» **EXERCISE TASK**
Convert the items from the line containing "Click the sort direction icon" through the end of the items into a two-column CSV with the columns text and answer, one row per item and each value in a quoted field with line breaks replaced by spaces.

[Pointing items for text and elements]
---*---
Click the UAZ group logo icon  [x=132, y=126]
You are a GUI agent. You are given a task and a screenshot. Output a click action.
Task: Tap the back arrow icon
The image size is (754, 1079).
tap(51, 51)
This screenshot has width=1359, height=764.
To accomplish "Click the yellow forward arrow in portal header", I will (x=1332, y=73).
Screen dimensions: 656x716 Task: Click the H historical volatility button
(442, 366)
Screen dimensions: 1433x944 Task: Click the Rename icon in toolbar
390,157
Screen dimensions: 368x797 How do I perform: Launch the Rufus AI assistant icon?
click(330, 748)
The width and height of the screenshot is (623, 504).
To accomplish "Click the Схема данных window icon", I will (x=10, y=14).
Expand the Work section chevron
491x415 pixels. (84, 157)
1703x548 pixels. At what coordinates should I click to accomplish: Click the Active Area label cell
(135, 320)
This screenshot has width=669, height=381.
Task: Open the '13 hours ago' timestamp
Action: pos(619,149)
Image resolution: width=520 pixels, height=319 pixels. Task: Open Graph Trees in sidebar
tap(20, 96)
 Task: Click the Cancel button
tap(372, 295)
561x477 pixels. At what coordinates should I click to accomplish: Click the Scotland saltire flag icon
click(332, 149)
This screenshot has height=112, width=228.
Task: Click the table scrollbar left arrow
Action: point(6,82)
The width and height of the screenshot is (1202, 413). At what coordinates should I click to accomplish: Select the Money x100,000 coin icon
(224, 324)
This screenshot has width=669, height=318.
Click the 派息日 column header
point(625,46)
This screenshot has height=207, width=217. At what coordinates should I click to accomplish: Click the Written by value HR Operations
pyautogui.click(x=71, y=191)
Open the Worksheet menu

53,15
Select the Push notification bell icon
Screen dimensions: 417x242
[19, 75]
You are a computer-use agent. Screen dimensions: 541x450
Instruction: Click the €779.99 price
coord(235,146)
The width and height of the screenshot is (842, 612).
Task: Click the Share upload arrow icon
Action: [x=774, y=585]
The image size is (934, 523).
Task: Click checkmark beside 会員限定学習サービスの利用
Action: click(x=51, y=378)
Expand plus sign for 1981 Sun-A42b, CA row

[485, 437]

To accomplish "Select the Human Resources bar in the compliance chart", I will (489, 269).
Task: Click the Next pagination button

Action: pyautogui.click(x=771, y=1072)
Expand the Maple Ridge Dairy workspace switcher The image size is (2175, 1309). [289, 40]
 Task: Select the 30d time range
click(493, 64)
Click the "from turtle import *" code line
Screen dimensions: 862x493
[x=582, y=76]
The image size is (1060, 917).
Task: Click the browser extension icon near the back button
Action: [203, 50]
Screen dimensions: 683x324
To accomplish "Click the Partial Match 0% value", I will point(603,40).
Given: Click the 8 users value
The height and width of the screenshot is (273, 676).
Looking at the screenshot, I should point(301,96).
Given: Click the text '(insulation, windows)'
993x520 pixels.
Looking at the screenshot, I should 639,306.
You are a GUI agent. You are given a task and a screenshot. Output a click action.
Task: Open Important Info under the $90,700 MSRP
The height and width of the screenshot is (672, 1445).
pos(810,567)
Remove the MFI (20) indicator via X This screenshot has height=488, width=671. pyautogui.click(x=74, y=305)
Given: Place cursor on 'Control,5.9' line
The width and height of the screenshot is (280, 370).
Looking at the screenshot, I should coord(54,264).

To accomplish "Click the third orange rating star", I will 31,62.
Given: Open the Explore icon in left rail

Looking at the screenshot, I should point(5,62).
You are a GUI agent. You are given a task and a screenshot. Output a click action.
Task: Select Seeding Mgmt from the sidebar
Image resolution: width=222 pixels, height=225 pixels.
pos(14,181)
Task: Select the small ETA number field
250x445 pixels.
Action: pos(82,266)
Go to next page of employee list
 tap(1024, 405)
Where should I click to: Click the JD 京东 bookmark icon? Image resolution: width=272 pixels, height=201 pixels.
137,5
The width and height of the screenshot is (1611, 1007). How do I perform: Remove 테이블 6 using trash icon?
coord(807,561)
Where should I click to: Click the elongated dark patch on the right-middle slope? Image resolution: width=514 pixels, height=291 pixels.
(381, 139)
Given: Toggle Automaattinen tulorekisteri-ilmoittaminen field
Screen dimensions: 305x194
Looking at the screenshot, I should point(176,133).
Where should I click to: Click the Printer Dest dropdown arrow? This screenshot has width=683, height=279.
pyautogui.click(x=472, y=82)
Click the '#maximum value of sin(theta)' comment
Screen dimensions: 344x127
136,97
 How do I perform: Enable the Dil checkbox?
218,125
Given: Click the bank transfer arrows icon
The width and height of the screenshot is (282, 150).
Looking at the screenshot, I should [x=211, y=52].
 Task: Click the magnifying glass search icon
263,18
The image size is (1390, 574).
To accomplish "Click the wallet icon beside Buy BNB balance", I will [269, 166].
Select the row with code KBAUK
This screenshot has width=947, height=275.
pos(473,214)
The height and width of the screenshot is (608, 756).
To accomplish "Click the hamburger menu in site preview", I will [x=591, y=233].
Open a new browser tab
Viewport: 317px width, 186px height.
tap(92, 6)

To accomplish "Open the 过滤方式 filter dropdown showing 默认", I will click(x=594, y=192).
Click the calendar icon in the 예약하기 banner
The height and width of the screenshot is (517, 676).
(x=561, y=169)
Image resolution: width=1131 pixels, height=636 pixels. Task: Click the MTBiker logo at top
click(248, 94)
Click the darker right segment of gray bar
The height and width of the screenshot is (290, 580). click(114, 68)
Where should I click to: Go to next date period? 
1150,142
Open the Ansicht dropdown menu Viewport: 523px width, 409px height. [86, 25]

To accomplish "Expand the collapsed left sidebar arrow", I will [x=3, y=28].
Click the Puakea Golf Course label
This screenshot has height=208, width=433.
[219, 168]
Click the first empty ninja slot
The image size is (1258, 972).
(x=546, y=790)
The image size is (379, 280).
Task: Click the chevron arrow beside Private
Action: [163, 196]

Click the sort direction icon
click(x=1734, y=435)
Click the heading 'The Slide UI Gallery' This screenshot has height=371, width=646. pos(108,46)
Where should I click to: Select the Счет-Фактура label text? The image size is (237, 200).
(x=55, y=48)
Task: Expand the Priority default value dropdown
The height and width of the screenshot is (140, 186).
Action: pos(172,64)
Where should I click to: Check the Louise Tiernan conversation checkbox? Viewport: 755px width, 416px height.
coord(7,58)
---*---
» **THE RESULT**
text,answer
"Click the sort direction icon","click(x=1734, y=435)"
"Click the heading 'The Slide UI Gallery' This screenshot has height=371, width=646.","pos(108,46)"
"Where should I click to: Select the Счет-Фактура label text? The image size is (237, 200).","(x=55, y=48)"
"Task: Expand the Priority default value dropdown The height and width of the screenshot is (140, 186).","Action: pos(172,64)"
"Where should I click to: Check the Louise Tiernan conversation checkbox? Viewport: 755px width, 416px height.","coord(7,58)"